Excerpt provided:
# CES2008: DIRECTV Upcoming MediaShare features



## Stuart Sweet (Jun 19, 2006)

Lost in the shuffle a bit...

They were showing a version of MediaShare that could access photos from your Flickr account, and play Youtube videos. It wasn't really clear how you would select the YouTube videos, and it was more of a proof of concept than anything else. 

All they could say was... it's coming.


----------



## Stuart Sweet (Jun 19, 2006)

bhelton71 said:


> Stuart - saw your late note on media share additions for Flickr and YouTube - you can currently do that stuff with a media server but did you get the feeling they were really connecting from the box directly - for example to YouTube - and viewing video ?


The way it looks, there is a new option under Photos, something like Internet Photos, and a new item under video, something like Internet Video. You would have to log into Flickr and Youtube and set up your accounts, then there will be some way of telling the HR2x what account is yours. I don't think they've fully fleshed that part out yet.


----------



## Stuart Sweet (Jun 19, 2006)

The goal is to have a seamless experience whether you are sharing photos from your PC or from the Internet.


----------



## thewavgod (Jan 27, 2007)

Stuart Sweet said:


> The way it looks, there is a new option under Photos, something like Internet Photos, and a new item under video, something like Internet Video. You would have to log into Flickr and Youtube and set up your accounts, then there will be some way of telling the HR2x what account is yours. I don't think they've fully fleshed that part out yet.


Stuart, I'm confused when you say new options, I have had those options for sometime, and have been watching Youtube videos for a couple weeks. I have yet to explore the Internet Photos as of yet.

Required work:
[1] Decide whether each statement agrees with the MediaShare thread: (a) the YouTube demonstration was more of a proof of concept than anything else; (b) users would not need to log into Flickr to use the new feature; (c) thewavgod had already explored the Internet Photos option. For each, answer yes or no and quote the deciding words from the thread.
[2] Please repeat the MediaShare thread word for word, everything from "# CES2008: DIRECTV" down to "was... it's coming.".
Base your work on the MediaShare thread alone.

The data:
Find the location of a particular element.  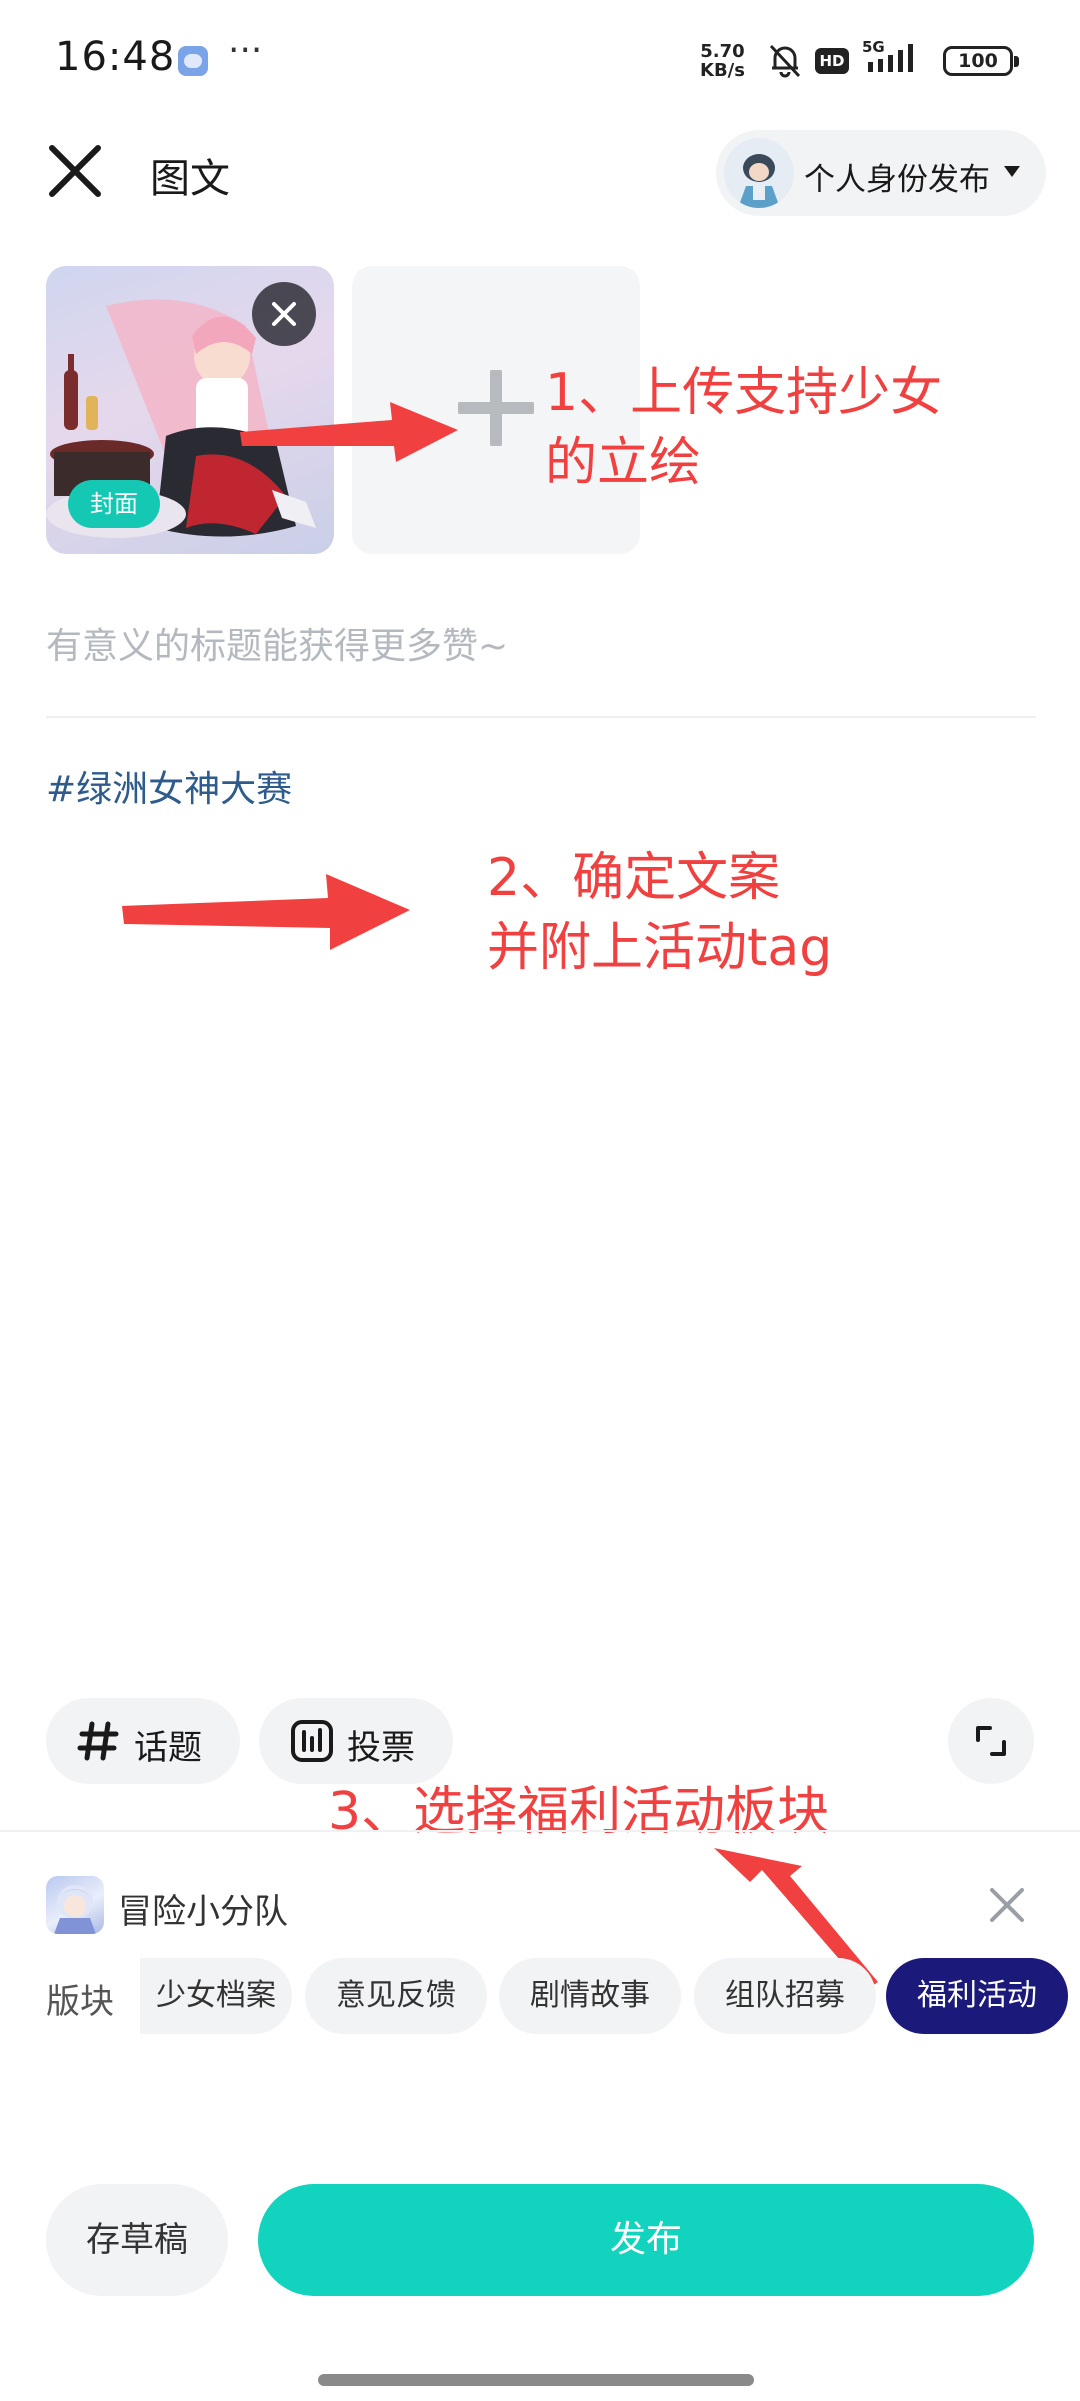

List of solutions:
[1]
(a) Yes: "it was more of a proof of concept than anything else"
(b) No: "You would have to log into Flickr and Youtube and set up your accounts"
(c) No: "I have yet to explore the Internet Photos as of yet."

[2]
# CES2008: DIRECTV Upcoming MediaShare features



## Stuart Sweet (Jun 19, 2006)

Lost in the shuffle a bit...

They were showing a version of MediaShare that could access photos from your Flickr account, and play Youtube videos. It wasn't really clear how you would select the YouTube videos, and it was more of a proof of concept than anything else. 

All they could say was... it's coming.